Running VMs for testing during development (ie: an IE6 VM, IE7 VM, etc) are the major driver for us.
Outside of that, my work machine has Chrome, Mail.app, Terminal and Textmate open generally so 2GB is fine without the VMs.
My home machine is the previous generation, top of the line iMac (3GHz, 2GB) and is often noticeably sluggish. It looks like iTunes is responsible for a bit under 200MB. I really don't know what the issue is though to be honest, but it feels like a 4GB upgrade would get it over the hump.
On my Ubuntu machine, I rarely use more than 1GB (apart from the disk cache, of course, which can fill all remaining memory. Note: windows only has an 8MB cache)
On my Kubuntu machine with 4GB, I rarely use more than 1.5GB of RAM, and that's counting the disk cache which will grow to fill all available space. Unless I run a VM, the system literally has no use for half my RAM, except for dual-channel access.
Can you qualify the "Windows only has an 8MB cache" bit?
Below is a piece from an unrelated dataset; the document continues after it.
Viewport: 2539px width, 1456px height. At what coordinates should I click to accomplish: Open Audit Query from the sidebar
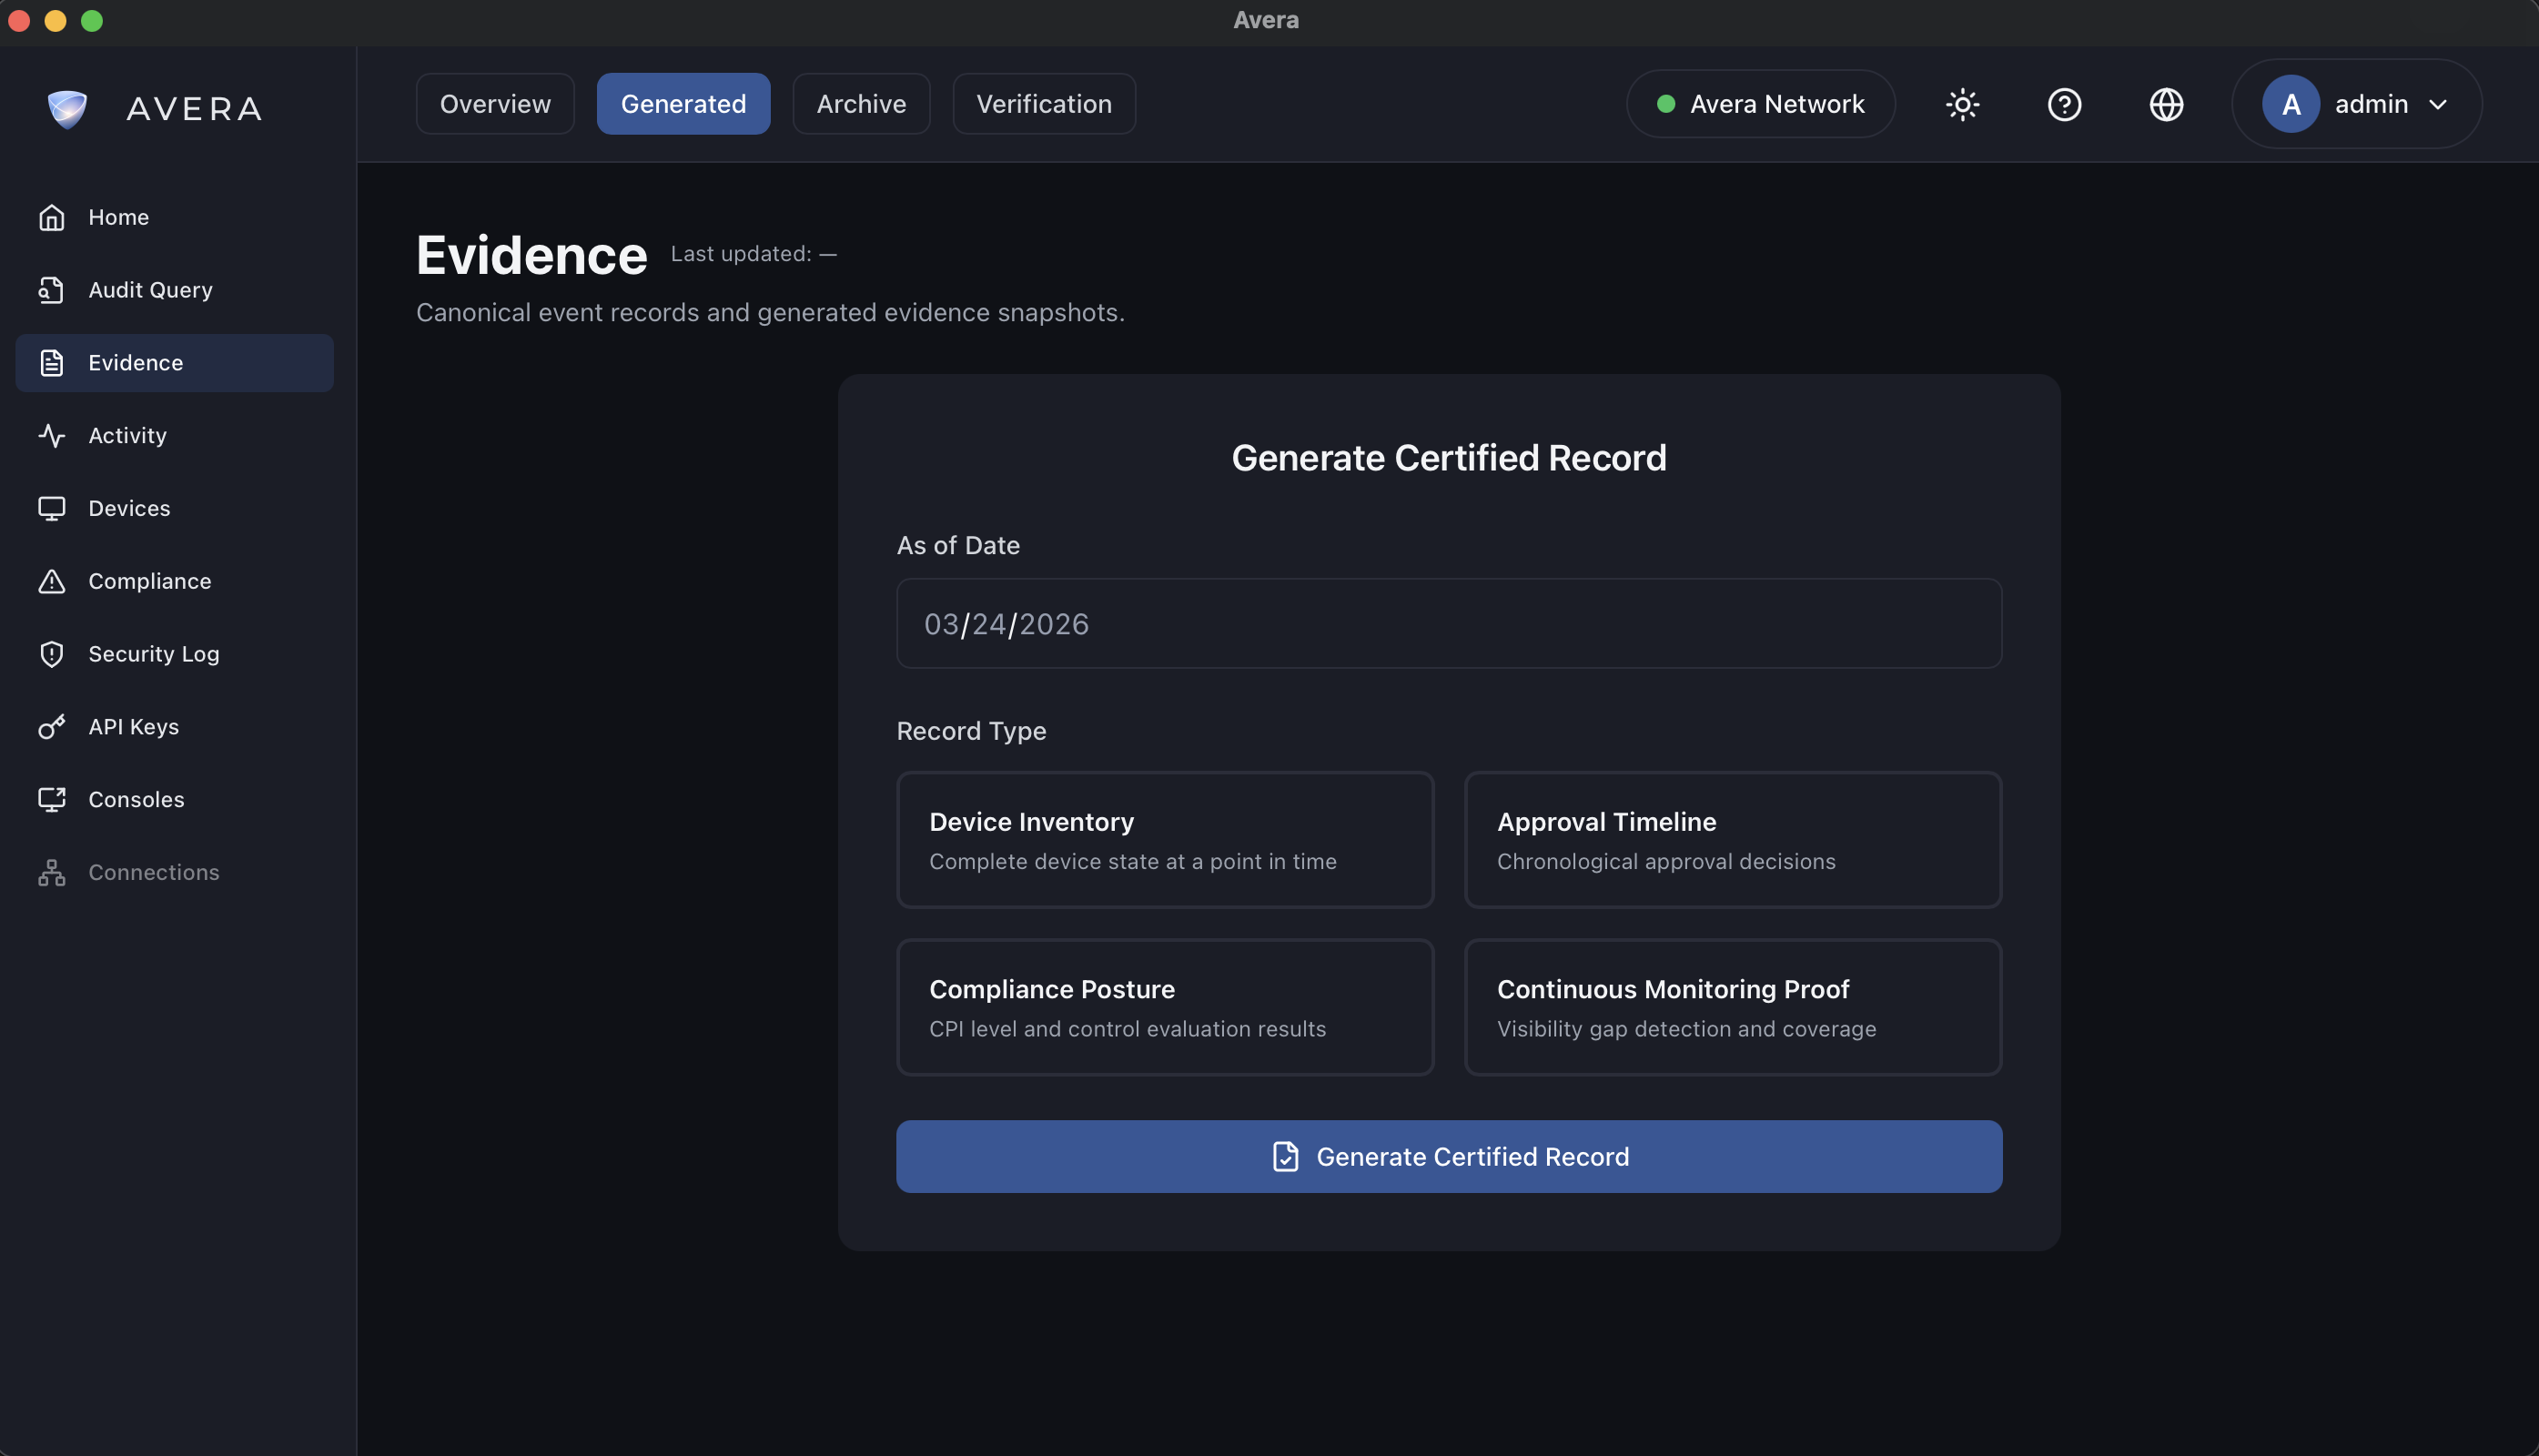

Of course on Microsoft Windows it uses all available memory, quite effectively. If you have copious RAM you get far-better-than-SSD "read speeds" when reopening applications (which is a typical behavior, cycling between a small universe of applications), presuming your computing lifestyle is that your computer is never turned off...e.g. you put it to S3 sleep during off time.